THE COGNITION PROBLEM IN HISTORY
All writing about history contains a level of uncertainty. Historians write about past events that they themselves did not witness. Even if they had, there would still be uncertainty; eyewitnesses to crimes often make serious mistakes in their accounts, or “histories,” of what they saw. How, then, do historians know things? The short answer is that they do not; a piece of historical writing is not a list of perfectly correct facts. But it is also extremely important that you realize that a piece of historical writing is not simply an opinion piece, either. Historical writing uses evidence to support an argument as every piece of historical writing has an argument or thesis, of which this thesis is the main point the historian is trying to prove. However, the problem of cognition in history emphasizes the fact that erroneous humans are the ones doing history. So, it is sensible to say that history cannot be totally free of errors. Some of the issues about the cognition problem are presented below:
i. People’s memories of events tend to change over time.
ii. Only few important events in history were actually recognised as such when they were happening. Hence written records and other evidence are often lost as people did not really take them serious.
iii. When dealing with more recent history, many people are motivated to hold back on certain details in order to protect their own interests or to protect the reputation of friends or family.
iv. Even major historical figures like to ensure they are seen in a good light. So they might hide or destroy records such as letters which might show a different side of a story.
v.

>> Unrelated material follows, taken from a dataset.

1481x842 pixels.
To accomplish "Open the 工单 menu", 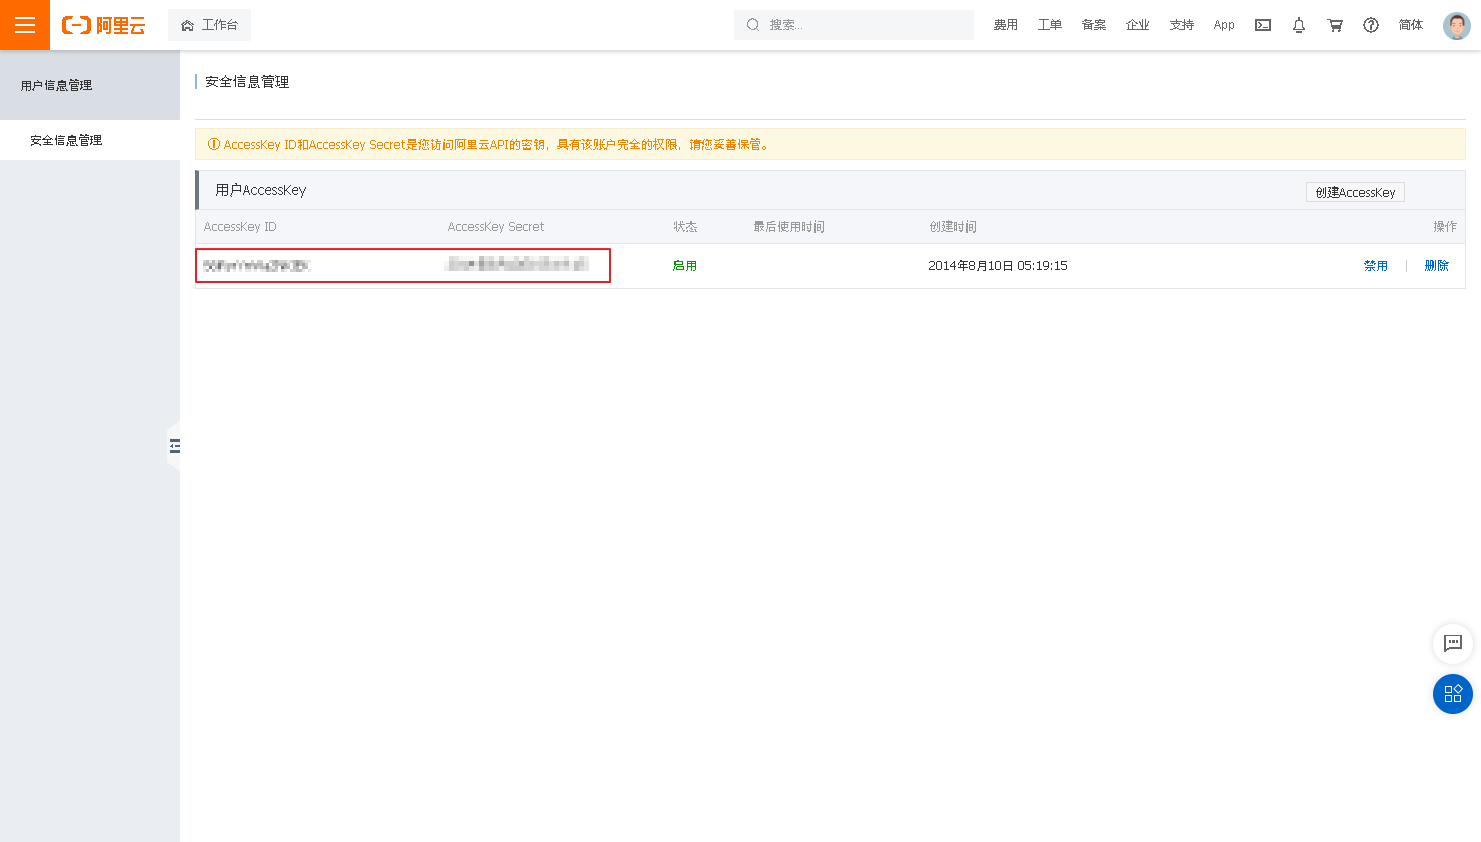I will click(1049, 25).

When looking back at a different time and place, it is often difficult to understand the cultural contexts in which certain actions were taken, so that history can show some events in a different light than they may have appeared at the time.
vi. Some historians might be so fascinated by their stories that they end up explaining too much and even adding what is not supposed to be there.

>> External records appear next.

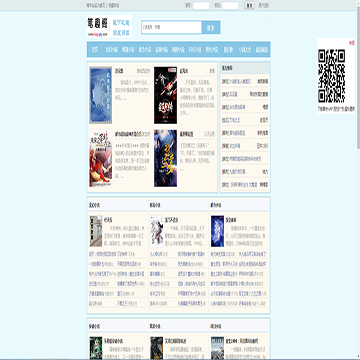Open the first book cover in 修真小说 section
The height and width of the screenshot is (360, 360).
pyautogui.click(x=157, y=231)
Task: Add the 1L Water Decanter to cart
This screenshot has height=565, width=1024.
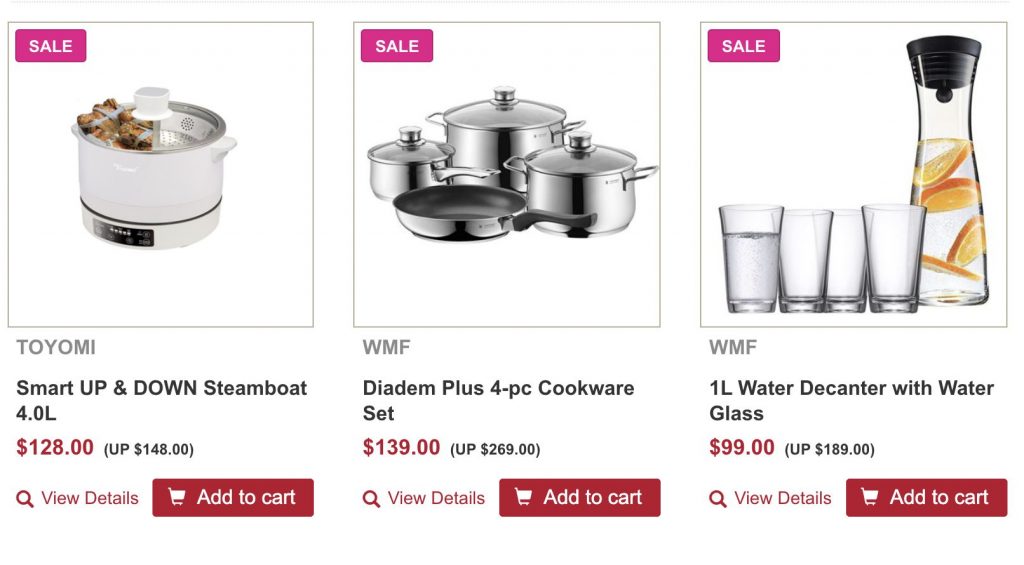Action: (x=926, y=497)
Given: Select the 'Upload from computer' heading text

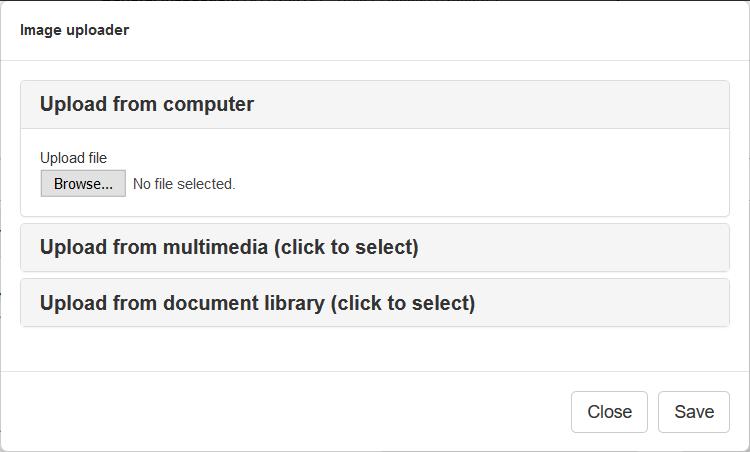Looking at the screenshot, I should (147, 104).
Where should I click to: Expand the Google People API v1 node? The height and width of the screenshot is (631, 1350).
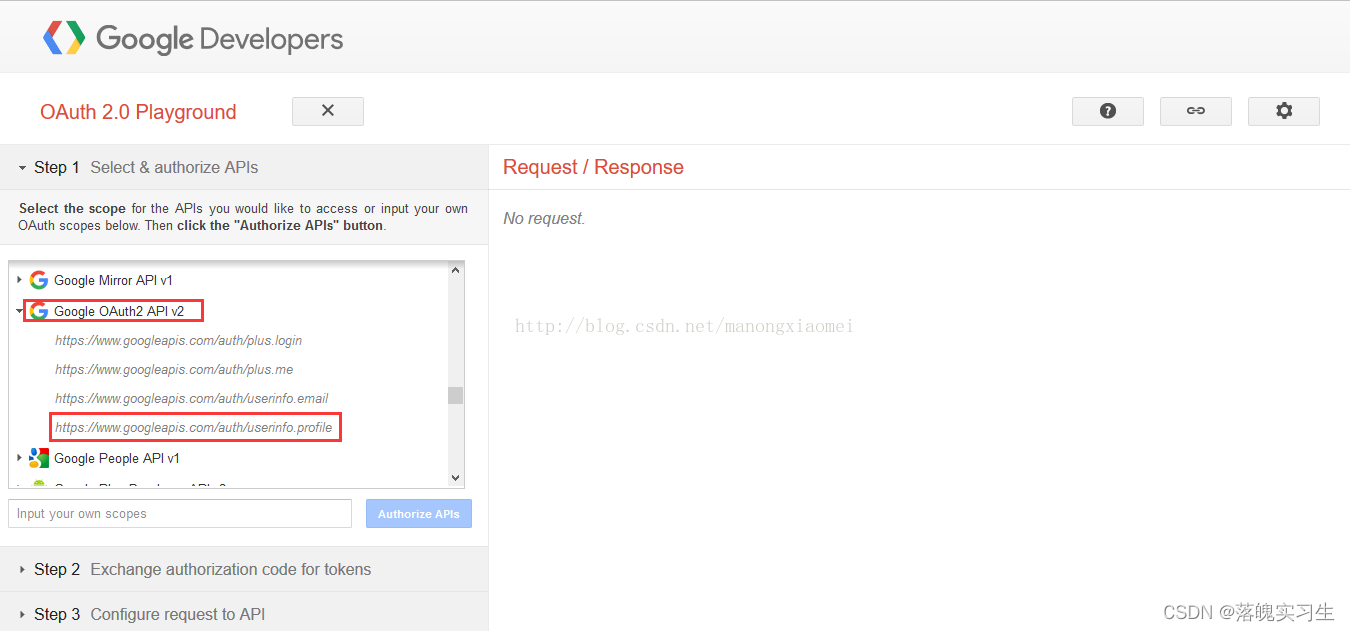click(x=19, y=458)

vii. The temptation to ignore historical factors that were important at the time, even if they are not important to one’s story is also an issue. A big part of writing history, is making judgments about which historical points to pursue, and which to "let fall by the wayside". But if one ignores something that was important to the people at the time, then one risks throwing some people out of the story.

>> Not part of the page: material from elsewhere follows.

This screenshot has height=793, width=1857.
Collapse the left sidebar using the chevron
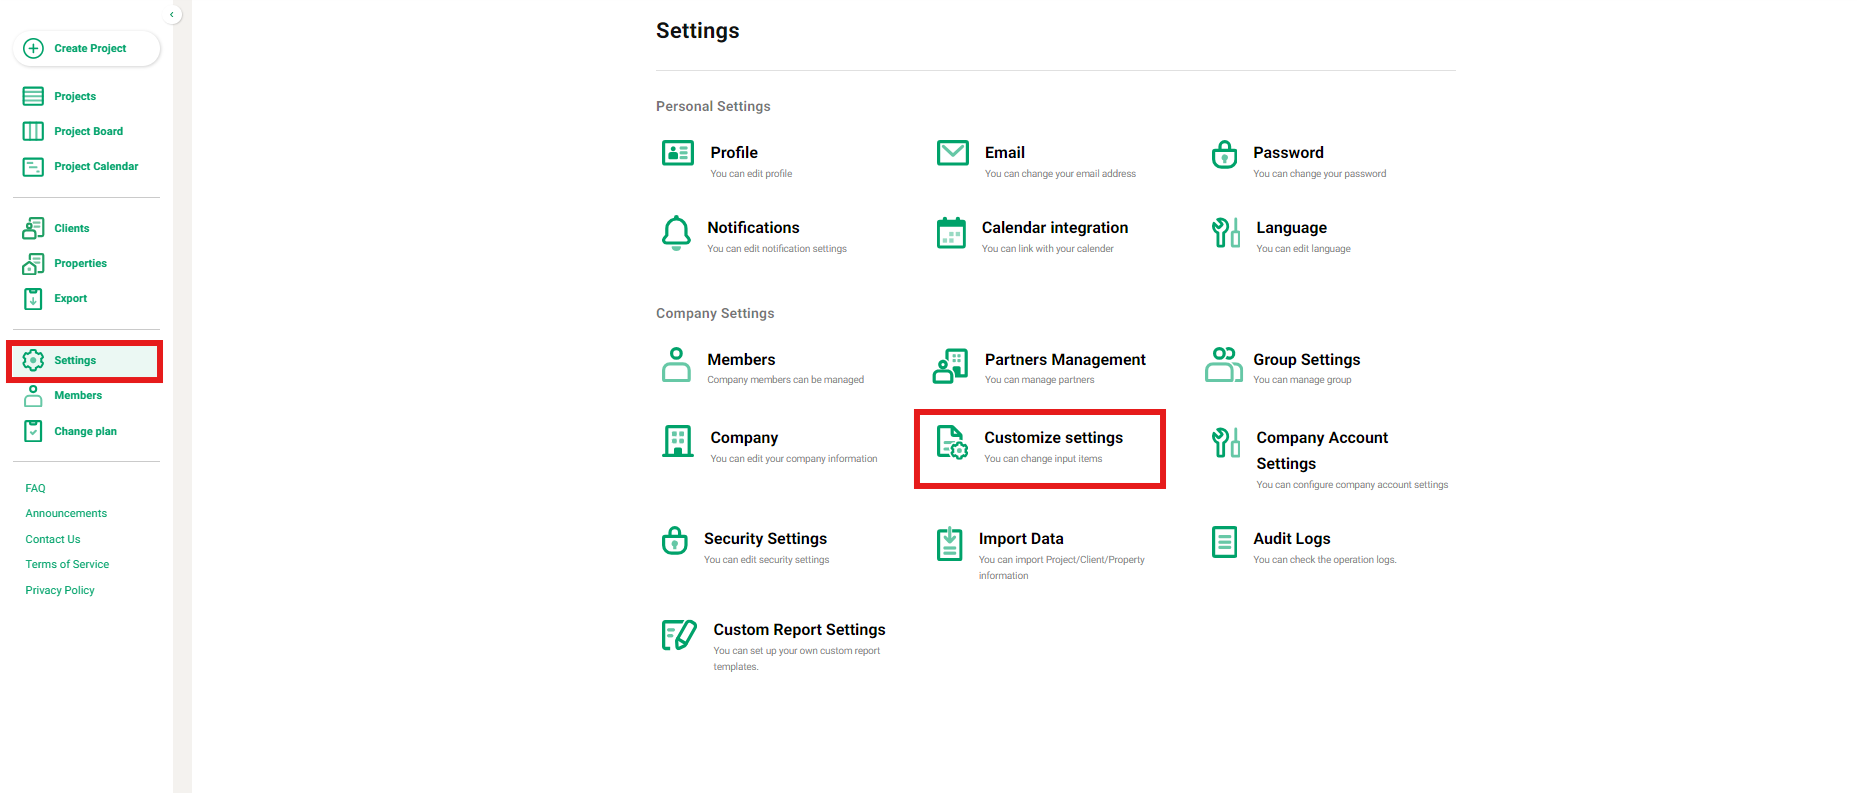click(172, 14)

Furthermore, historians speak of two kinds of evidence; primary source evidence and secondary literature evidence. Primary sources are documents or other records created at the time of the events under analysis; for example, primary sources about the French Revolution would include any documents created in the late 1780s and early 1790s that shed light on the French Revolution. Secondary literature includes everything written about the French Revolution by other historians, right up to today. Generally speaking, historical writing based on primary source evidence enjoys higher prestige than historical writing based on secondary literature. The preference of historians for primary sources makes sense; after all, we are more likely to believe something we hear about first hand than something we hear about at second or third hand. Reliance on primary sources alone, however, is often impossible as the relevant sources may be located in distant libraries, or they may be written in foreign languages, or they may require expert knowledge to understand properly. In such cases it is perfectly legitimate to rely on secondary literature and this may not be ideal.